In Uncategorized on December 12, 2010 at 2:36 pm

Words from another can sometimes feel like they are exactly what I need to say, to think, to hear, to marinate in. I often find that I am easily overwhelmed by sheer amount of inspiration around me. I expand my arms wide and say yes. I buy books, I join e-courses and am cracked open to the wisdom of others, and then, like clockwork, the feeling of overwhelm washes over me.

Which inspirational thread do I follow?

Whose words do I try on for size?

Which of the four or five books in the coveted space on by bedside table do I actually finish first?
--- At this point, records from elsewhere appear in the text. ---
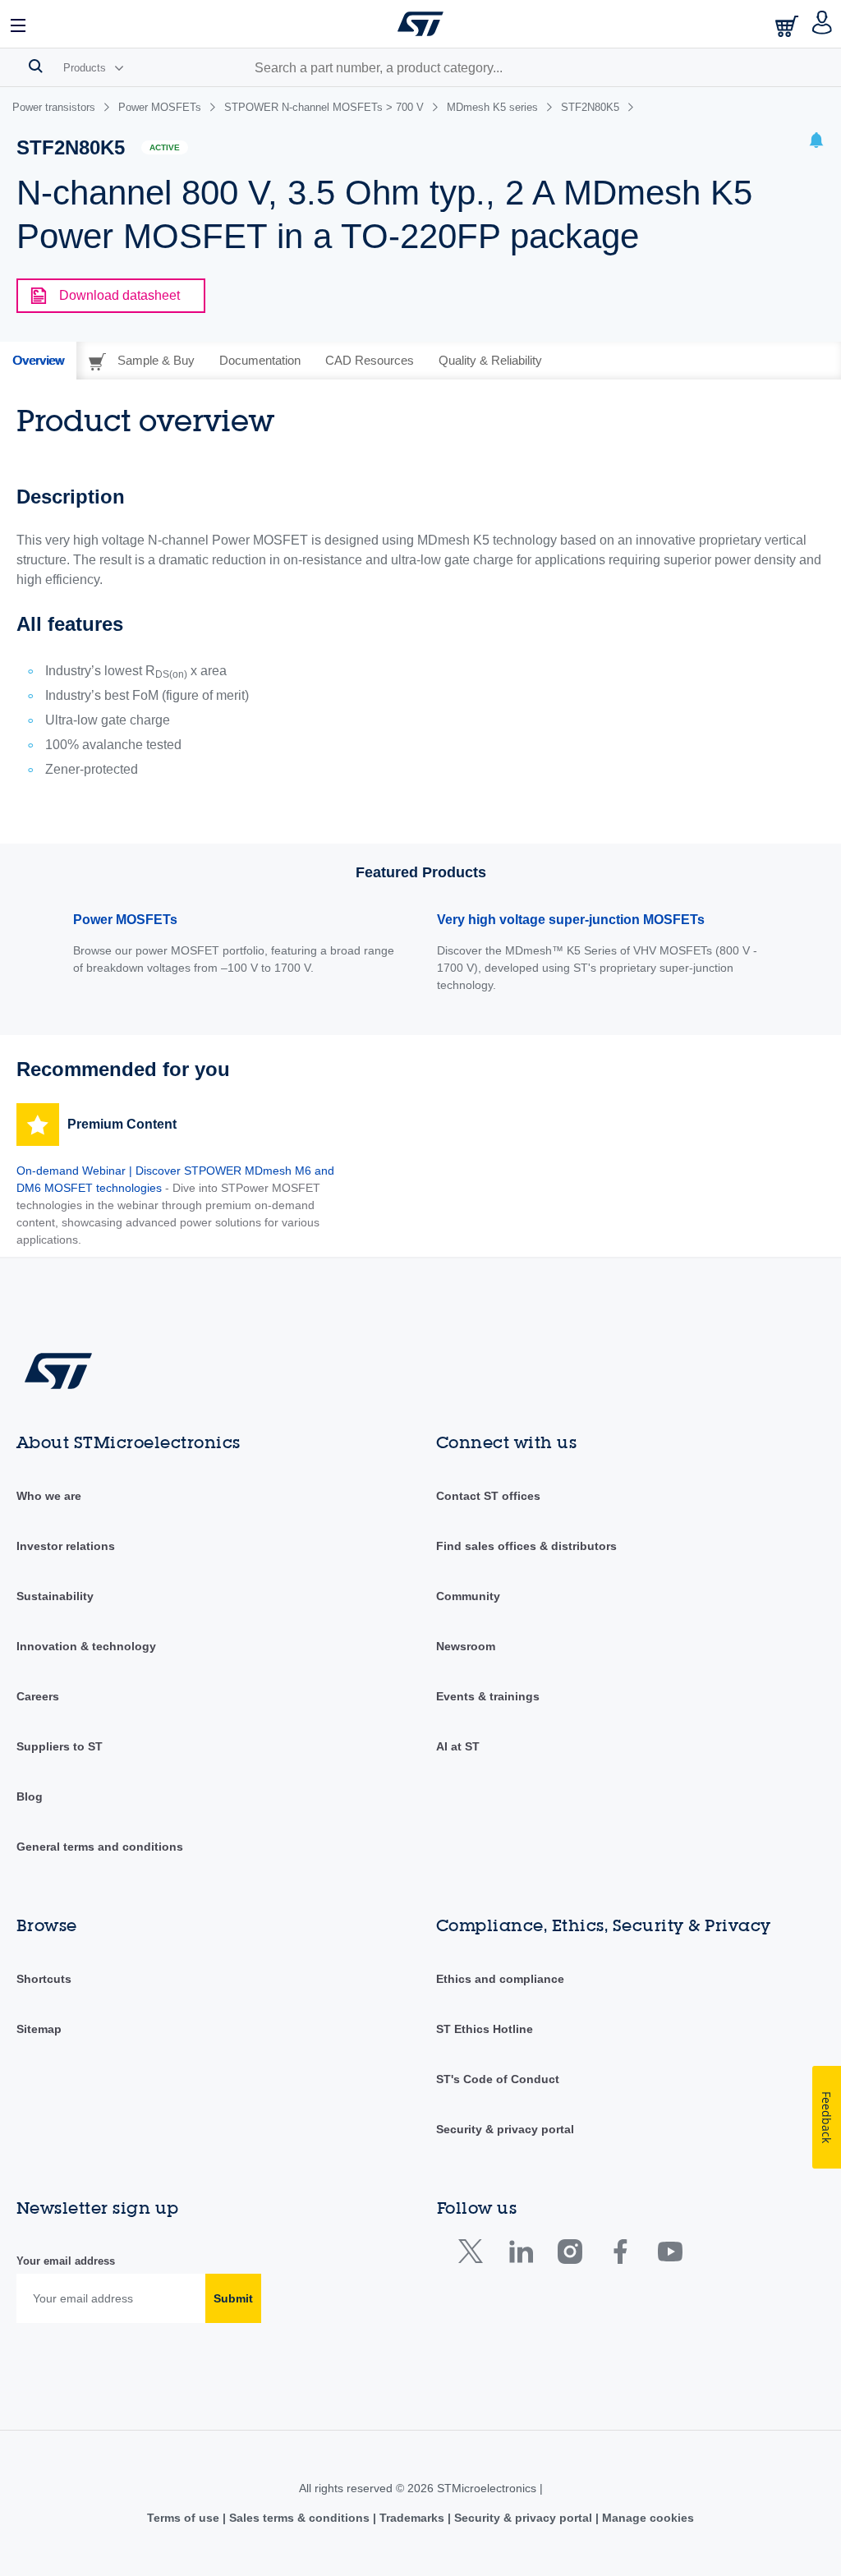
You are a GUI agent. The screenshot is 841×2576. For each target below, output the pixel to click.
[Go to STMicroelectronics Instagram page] (569, 2255)
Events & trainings (488, 1696)
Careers (37, 1696)
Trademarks (412, 2517)
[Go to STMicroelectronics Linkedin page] (520, 2255)
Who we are (48, 1495)
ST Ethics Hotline (484, 2029)
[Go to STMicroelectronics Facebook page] (619, 2255)
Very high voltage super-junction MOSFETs (571, 920)
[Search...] (35, 65)
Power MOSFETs (125, 920)
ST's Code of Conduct (497, 2079)
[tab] (38, 361)
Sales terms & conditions (299, 2517)
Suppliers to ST (59, 1746)
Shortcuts (43, 1978)
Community (468, 1596)
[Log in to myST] (822, 24)
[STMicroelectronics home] (420, 24)
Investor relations (65, 1545)
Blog (29, 1796)
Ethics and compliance (500, 1978)
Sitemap (39, 2029)
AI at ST (458, 1746)
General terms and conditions (99, 1846)
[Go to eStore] (788, 25)
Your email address (65, 2261)
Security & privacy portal (505, 2129)
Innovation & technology (86, 1646)
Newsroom (465, 1646)
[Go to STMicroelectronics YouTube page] (669, 2255)
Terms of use (185, 2517)
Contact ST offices (488, 1495)
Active (164, 147)
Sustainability (55, 1596)
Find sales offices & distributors (526, 1545)
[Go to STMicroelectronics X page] (474, 2255)
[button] (19, 24)
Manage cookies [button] (646, 2517)
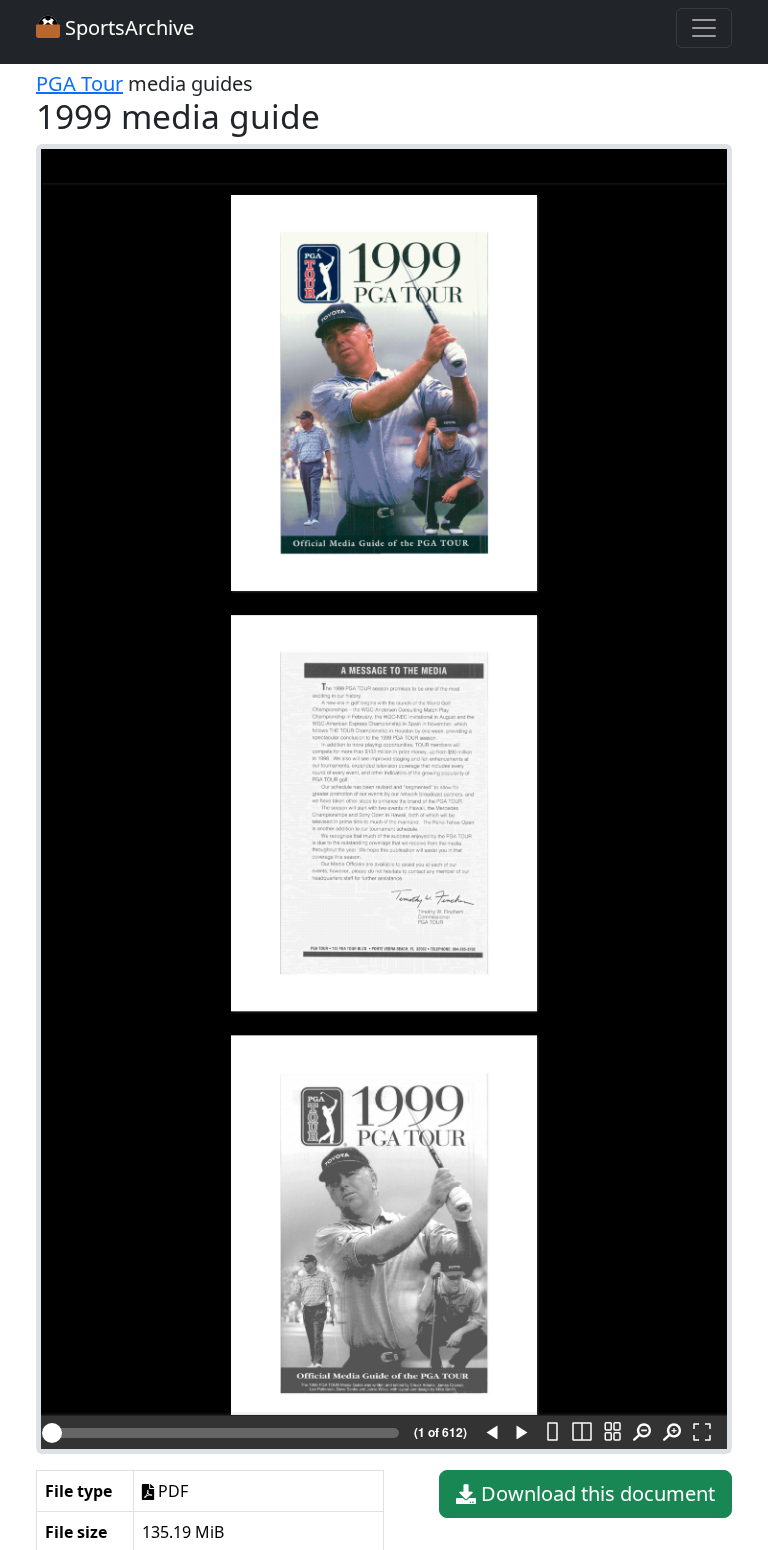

In my state of overwhelm, in all honesty, I often just drop things that excited me just days, weeks, months before because it all feels too much to digest. I step back, I and fall into mindlessness (usually in the form of reality tv or Law and Order marathons) and zone out until I am called back to my life.

Recently, something that called me back was a favorite and cherished friend’s blog where I saw that she had created a button that read “Integrity is Sexy.”

Hmmm…

integrity

1 : firm adherence to a code of especially moral or artistic values : incorruptibility

2 : an unimpaired condition : soundness

3 : the quality or state of being complete or undivided : completeness

The phrase has really stuck with me. It has me thinking not only about what integrity is but also about where I am living out of integrity in my life.

As I began to explore my ideas of integrity, I began to notice the glaring places where I fall short. I have begun to notice that I spend so much time looking outside of myself for guidance, for inspiration, for answers but I haven’t spent nearly as much time looking inside to see which things feel sound for me, which things provide a sense of completeness.

So far I have decided:

There is integrity in culling through my Google Reader only subscribing to blogs that ignite my soul, going through the books on my shelves and holding on to only those words that speak to me.

There is integrity in choosing (even when the choice turns out to be oh so wrong).

There is integrity in following that choice to a natural conclusion.

There is integrity in changing course.

There is integrity in claiming my voice – in drinking in all of the inspiration and then making a translation all my own.

In the end, isn’t that where integrity lives? In the distillation within our being that takes any inspiration and transforms it into something else unique, re-worked, and ultimately undeniably you.